Extrait à lire:

▼

B.D - Je pense que c'est le fait qu’à la lecture de mon CV on voit ma date de naissance. De mon point de vue, c'est ce qui impacte le plus le développement de mon activité, car je suis loin d'être le "jeune homme blanc de 35 ans", qui actuellement grève tous les budgets. Quand tu regardes grossièrement, c'est principalement des hommes qui remportent les appels à projets même si évidemment il y a de plus en plus de femmes on est d'accord mais bon ...  Après s’ajoute aussi le fait que j'ai repris les beaux-arts avec du décalage comme je te disais. Ces quinze ans ils sont incompressibles.

PTA - C'est un paradoxe, tu es "émergente" mais tu n'as pas l'âge de l'émergence".

B.D - Oui donc en fait je me retrouve toujours Poulidor. Tu vois j’utilise une expression qui est aussi datée ! Ahah, dans le sens où j'arrive très souvent deuxième. Je suis souvent sélectionnée dans les dix premièr.es, trois premièr.es, deux dernièr.es... mais on choisit toujours l'autre. C'est un enfer ! J'aimerais que ça tourne plus.

PTA - C'est hyper énergivore de faire des dossiers, et en plus pour voir ça te passer littéralement sous le nez, ça doit être tellement frustrant !

B.D - A chaque fois je passe vraiment trois jours entiers sur un dossier, et c'est vraiment un MINIMUM ! Tu as toujours le "noyau" qui est ton portfolio que tu n'as pas forcément besoin d'actualiser à chaque fois, mais tout de même. Chaque proposition et appel à projet tu le cales par rapport à ta recherche et à la recherche du lieu. Tu dois trouver les liens entre les deux et à chaque fois c'est hyper énergivore. Donc oui, trois jours c'est le service minimum mais très souvent c'est beaucoup plus.

▲

Tâches:
**a.** Dans l'extrait, pour quelle raison B.D affirme-t-elle se retrouver toujours « Poulidor » ? Répondez en une à trois phrases.
**b.** Modifiez le passage de l'extrait allant de "B.D - Oui donc" jusqu'à "ça tourne plus." en remplaçant "enfer" par "cauchemar".
**c.** D'après l'extrait, combien de temps B.D passe-t-elle au minimum sur un dossier ?
Appuyez-vous uniquement sur l'extrait.

Section des données:
▼

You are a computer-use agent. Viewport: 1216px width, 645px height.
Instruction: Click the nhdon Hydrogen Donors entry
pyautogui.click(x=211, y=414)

▲

Réponses par tâche:
**a.** B.D se dit « Poulidor » parce qu'elle arrive très souvent deuxième. Elle est souvent sélectionnée parmi les premiers, mais on choisit toujours l'autre.

**b.**
B.D - Oui donc en fait je me retrouve toujours Poulidor. Tu vois j’utilise une expression qui est aussi datée ! Ahah, dans le sens où j'arrive très souvent deuxième. Je suis souvent sélectionnée dans les dix premièr.es, trois premièr.es, deux dernièr.es... mais on choisit toujours l'autre. C'est un cauchemar ! J'aimerais que ça tourne plus.

**c.** Trois jours entiers.